The mind bending conversation occurred during a regular checkup with my PCP. Dr. said that the common link among my medical conditions was my diet, which caused plaque to build up in veins and arteries, which, in turn, lowered blood flow to any and all parts of the body. Sometimes plaque stops blood flow, such as when I had a heart attack. Thus, reduced blood flow may be killing nerves in your feet, causing pain, may be killing cells in my lumbar disks causing back operation, etc. My Dr. Said that I should stop eating meat and animal products of all kinds, and start eating a whole-food plant-based diet.
I was skeptical. However, I sat writhing in pain day-after-day, week-after-week, month-after-month, .... I had no other options. Change my eating habits ... OMG how could I survive on veggies? I was hooked on pizza, hamburgers, and fried chicken. Little by little, I switched my eating habits as the pain ravaged my psyche year after year.
As I gained weight my lymph system went into overdrive causing lymphedema, which grew bags of lymph fluid and vessels similar to blood vessels that may have weighed 40 lbs on each thigh. Then the lymph fluid started seeping through the skin on my thighs forming ulcers. I ended up in the hospital for eight weeks, with an antibiotic drip for six weeks to kill a systemic infection that attacked my kidneys. They saved my left arm for dialysis, in case of kidney failure, which luckily didn't happen.
Just before being hospitalized, I'd been eating no meat and no animal products for about two months. The doctor stopped my high blood pressure medicine! What? I weighed almost 450 lbs. Since that time, I've not needed blood pressure meds, and my BP is about 115/69. I've lost 150+ pounds. Most important, the pain stopped about the time my BP normalized. My diabetes is easily controlled, and a recent angiogram showed no plaque in my arteries. I feel as if I will live till 90, yet about six years ago, I lay in the hospital, hoping dialysis wouldn't be necessary. Now, I think feeling may be returning to my feet; if so, it is very slow. In a decade I'll know one way or another.

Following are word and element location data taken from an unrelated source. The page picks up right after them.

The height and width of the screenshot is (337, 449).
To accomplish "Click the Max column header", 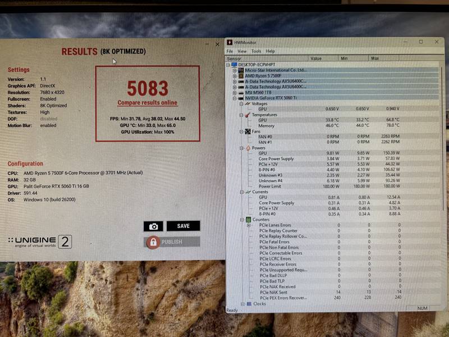I will point(383,58).
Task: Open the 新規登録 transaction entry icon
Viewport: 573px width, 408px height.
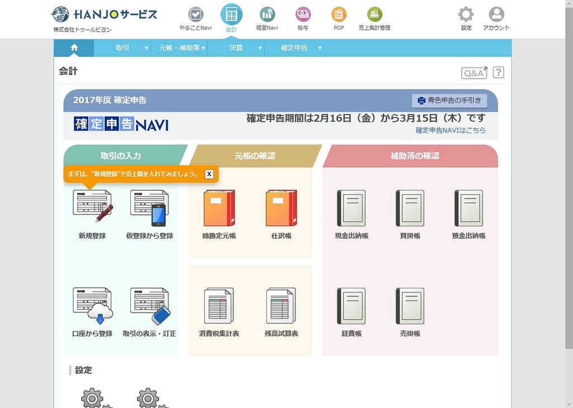Action: [x=92, y=207]
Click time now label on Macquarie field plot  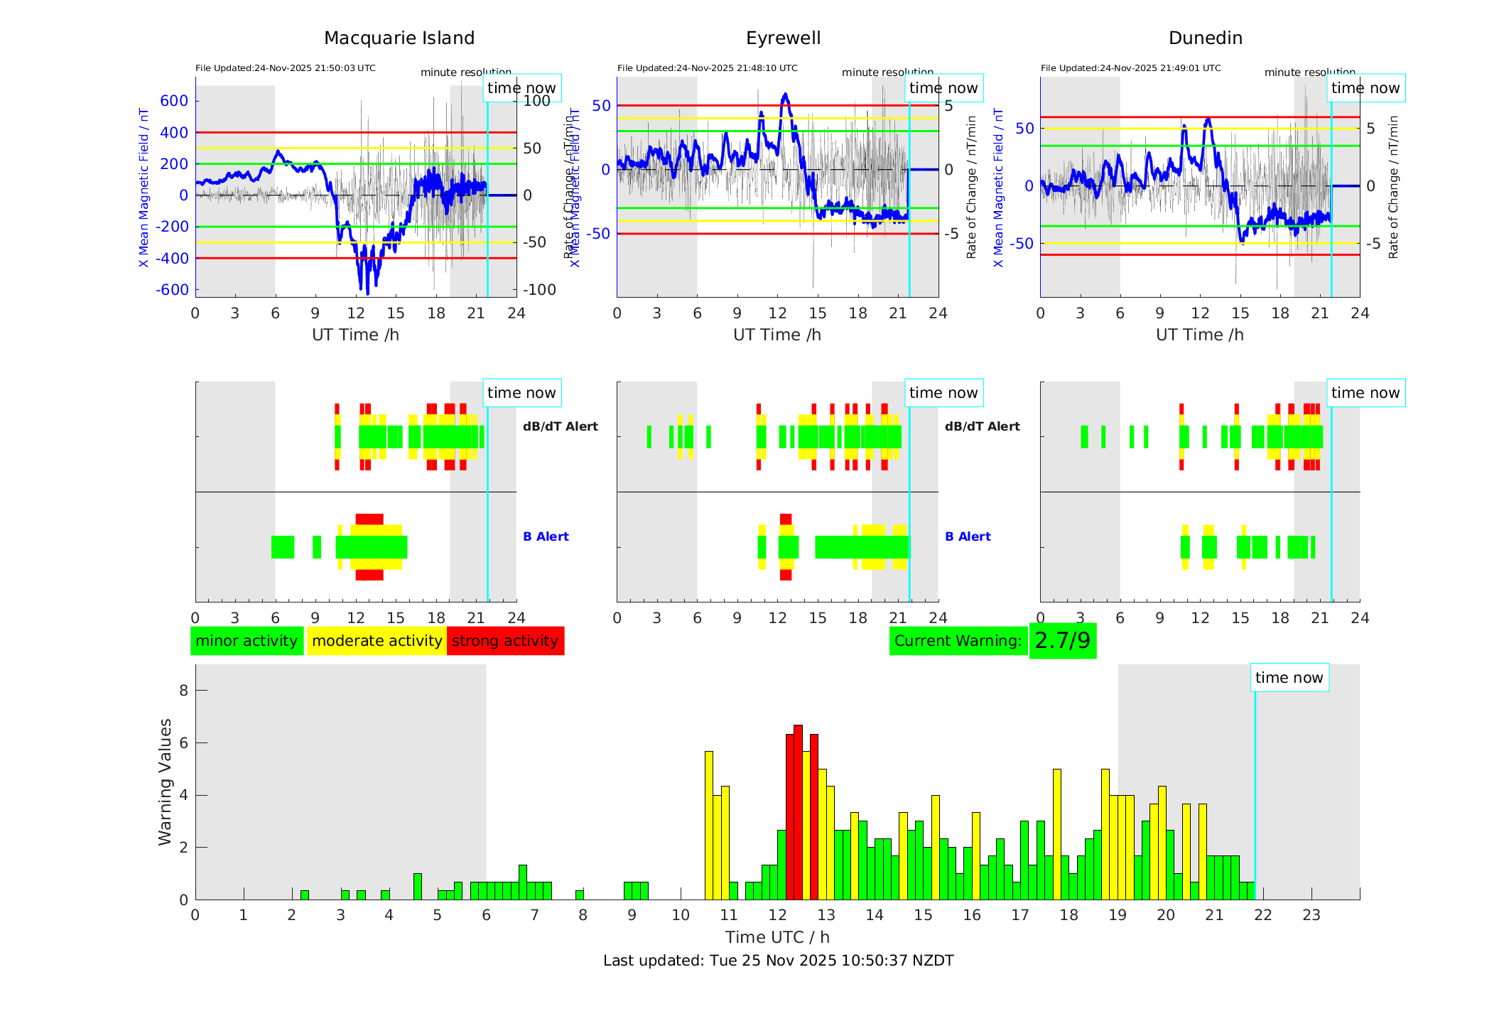tap(521, 88)
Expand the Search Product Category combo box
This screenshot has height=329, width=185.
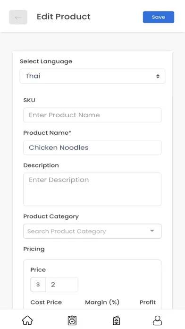click(x=93, y=231)
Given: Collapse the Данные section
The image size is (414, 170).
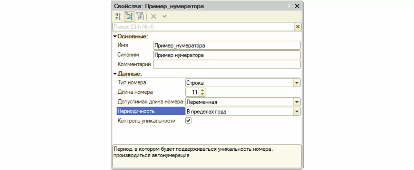Looking at the screenshot, I should pos(115,73).
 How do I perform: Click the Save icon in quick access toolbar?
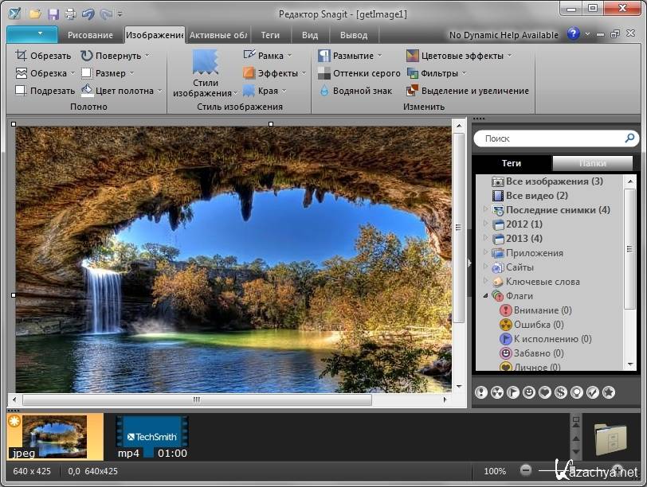[x=53, y=14]
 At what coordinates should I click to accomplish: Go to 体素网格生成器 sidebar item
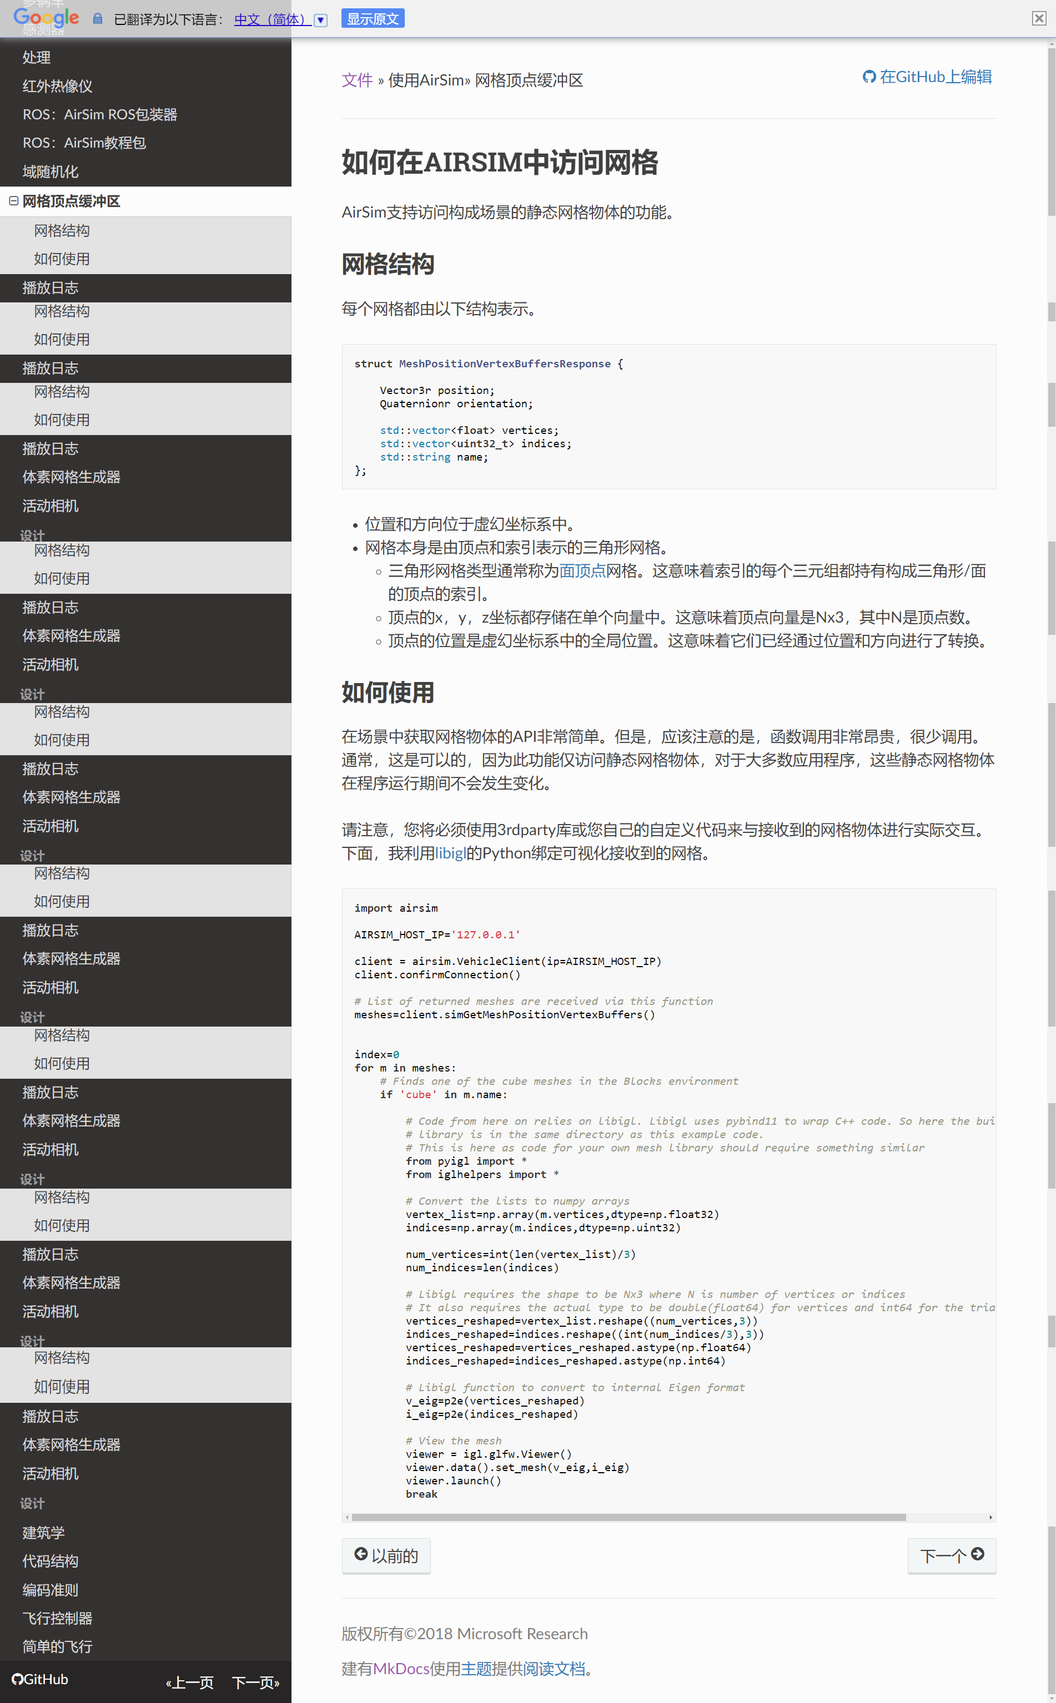pos(71,477)
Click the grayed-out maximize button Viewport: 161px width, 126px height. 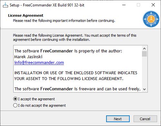click(x=138, y=5)
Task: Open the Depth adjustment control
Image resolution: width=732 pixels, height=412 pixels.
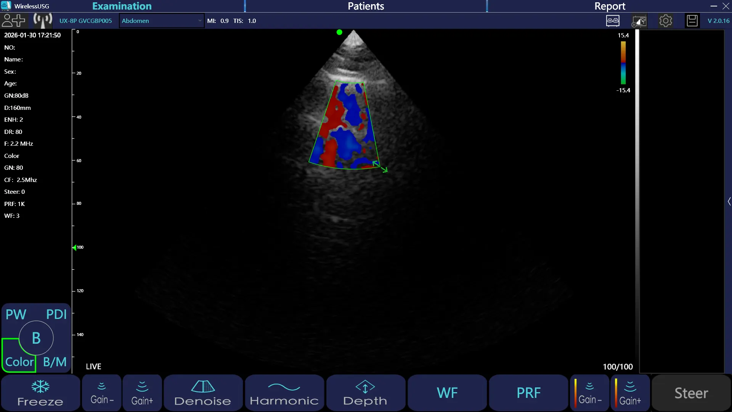Action: pyautogui.click(x=365, y=393)
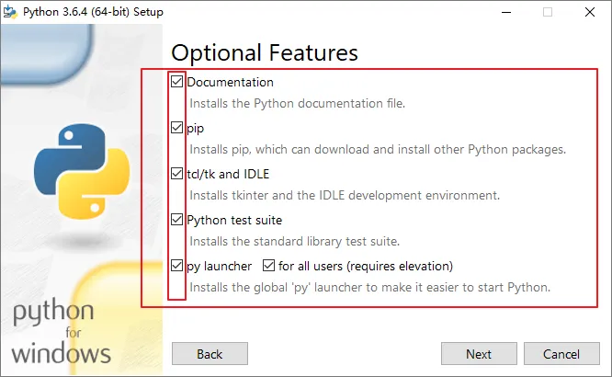Click the 'Installs the Python documentation file' description
The width and height of the screenshot is (612, 377).
click(x=297, y=103)
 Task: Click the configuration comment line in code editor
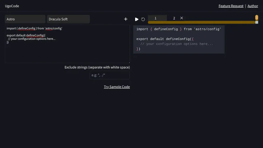[x=32, y=39]
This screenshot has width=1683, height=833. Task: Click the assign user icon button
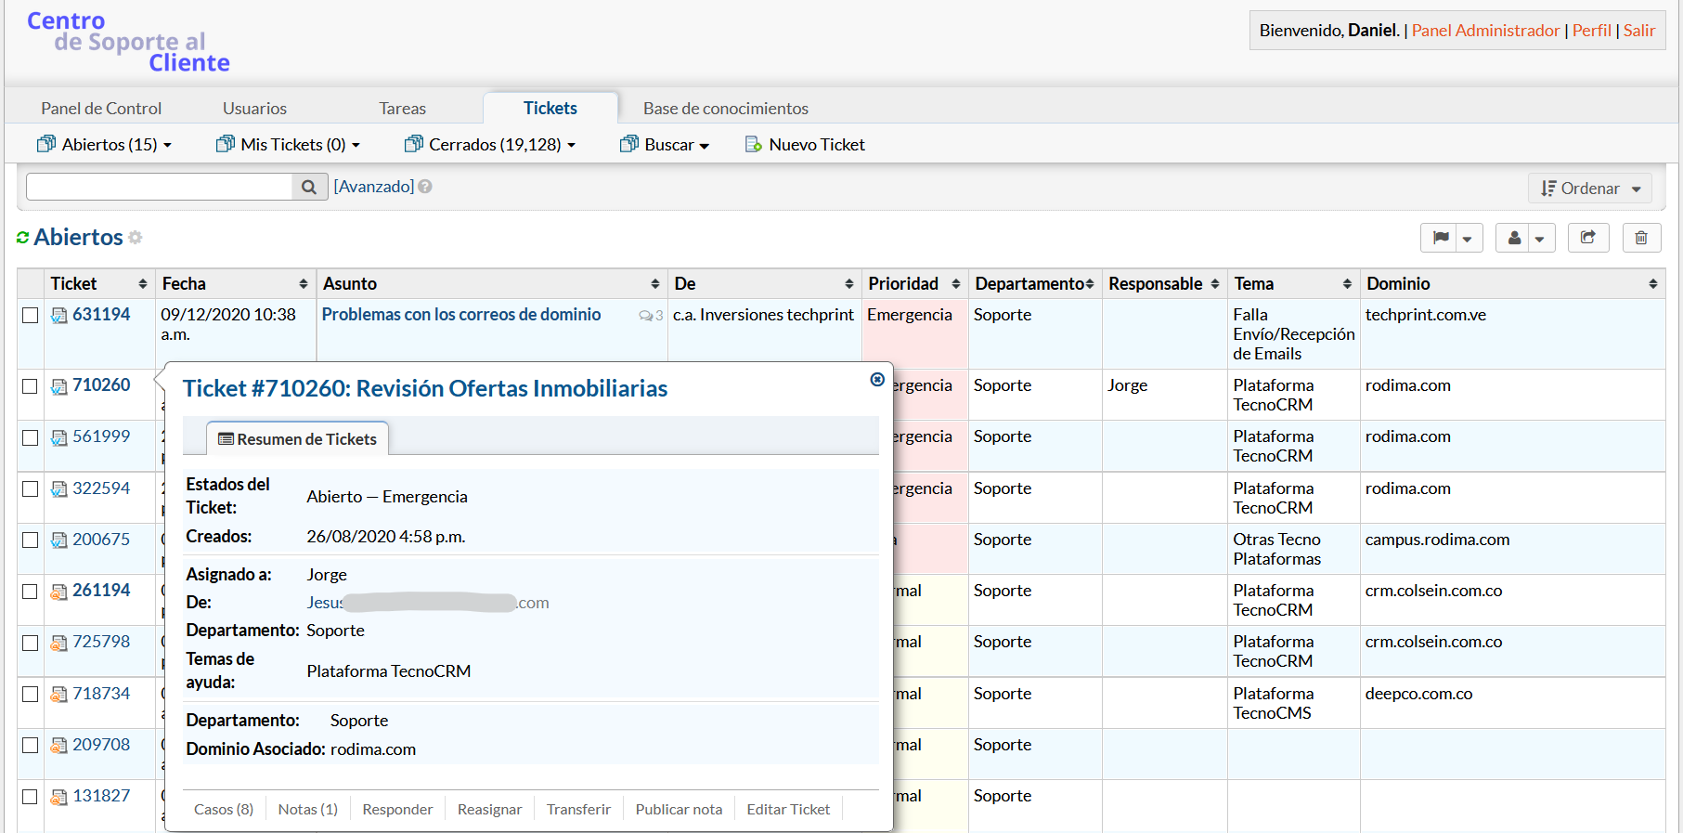[x=1514, y=238]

My experience going vegan is not uncommon; in fact many people have experienced miracles. Moreover, eating vegan reduces CO2 release in the atmosphere, and f everyone was vegan, CO2 release would fall about 15%, about the same as everyone driving electric vehicles.
Let food be thy medicine and medicine be thy food.
~Hippocrates~
@Psmintexas Yes, and credited with the oath doctors take to do no harm.
Start by reducing/ replacing one bad food in your diet at a time.
Good job! EdEarl
I did not grow up in religion, but as a child naively thought that people who did, were bound to be good people, because they claimed to espouse an altruistic belief system, naturally how could they not be. A meeting in my teenage years with a theist teacher, who expressed the deep selfishness, narrow mindedness, snobbery and sense of exclusive entitlement, that is at the corrupt heart of religion, cured that for good.
To a lesser extent, because I sort of knew it in principle anyway. I have had a couple of conversations on here with people, who convinced me that you can hold the right convictions for the wrong reasons.